Parlamento não levanta imunidade ao ex-ministro Miguel Macedo

Decisão dos deputados foi tomada por unanimidade. Miguel Macedo diz que agiu como ditou a sua consciência.

Em apenas 15 minutos e por unanimidade, a comissão parlamentar de Ética chumbou o pedido do deputado Miguel Macedo, para que lhe fosse levantada a imunidade parlamentar. O ex-ministro da Administração Interna pediu que fosse suspensa esta proteção especial para que o Ministério Público (MP) o ouvisse no âmbito da investigação aos vistos gold. Macedo tem sido dado como suspeito do crime de prevaricação mas não foi constituído arguido, nem foi chamado como testemunha.
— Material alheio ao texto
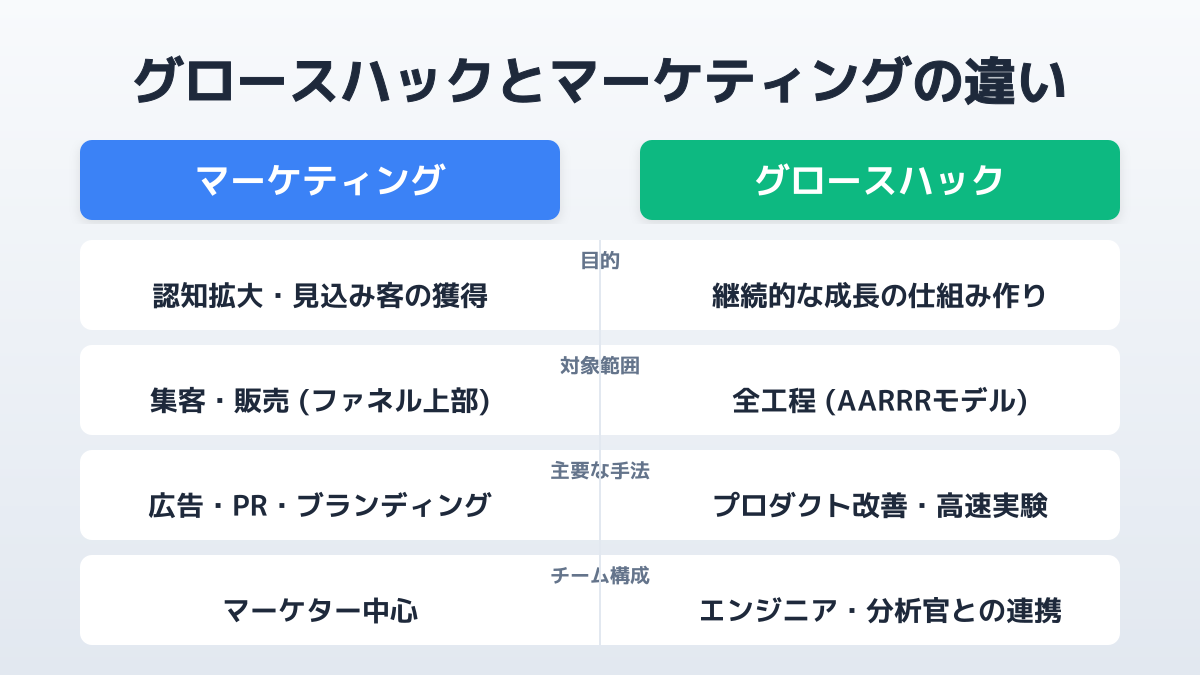The height and width of the screenshot is (675, 1200).
Task: Select the green グロースハック header
Action: (880, 180)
Esta semana, como noticiou o DN, o deputado enviou uma carta à presidente da Assembleia da República, Assunção Esteves, a pedir que fossem acionados os mecanismos legais para que a sua imunidade parlamentar fosse levantada e não servisse como obstáculo para ser chamado pelo MP.

O presidente da comissão, Pedro Lance, disse ao DN que "a votação foi rápida e por unanimidade. O estatuto dos deputados não prevê uma situação destas, trata-se de uma protecção institucional e não pode um deputado, sem ser arguido ou testemunha, prescindir da mesma".

Em declarações ao DN, confrontado com a decisão da comissão, Miguel Macedo sublinhou que agiu "como ditou" a sua "consciência". "Não queria que houvesse qualquer tipo de obstáculo", salientou.

O ex-ministro da Administração Interna não foi constituído arguido no caso vistos gold, escândalo que levou à sua demissão, embora já tenha afirmado várias vezes a sua disponibilidade para ser ouvido no âmbito do caso.

Esta semana vieram a público notícias, que entretanto foram desmentidas, de acordo com as quais o Ministério Público já tinha feito um requerimento para o levantamento da imunidade de Miguel Macedo para o interrogar no âmbito do caso. Essas notícias foram desmentidas tanto pelo MP como pela Comissão de Ética. Fonte da assembleia afirmou ao DN que a situação era "insuportável" para Miguel Macedo. "A última coisa que quer é que se pense que se está a esconder atrás da imunidade parlamentar", contou.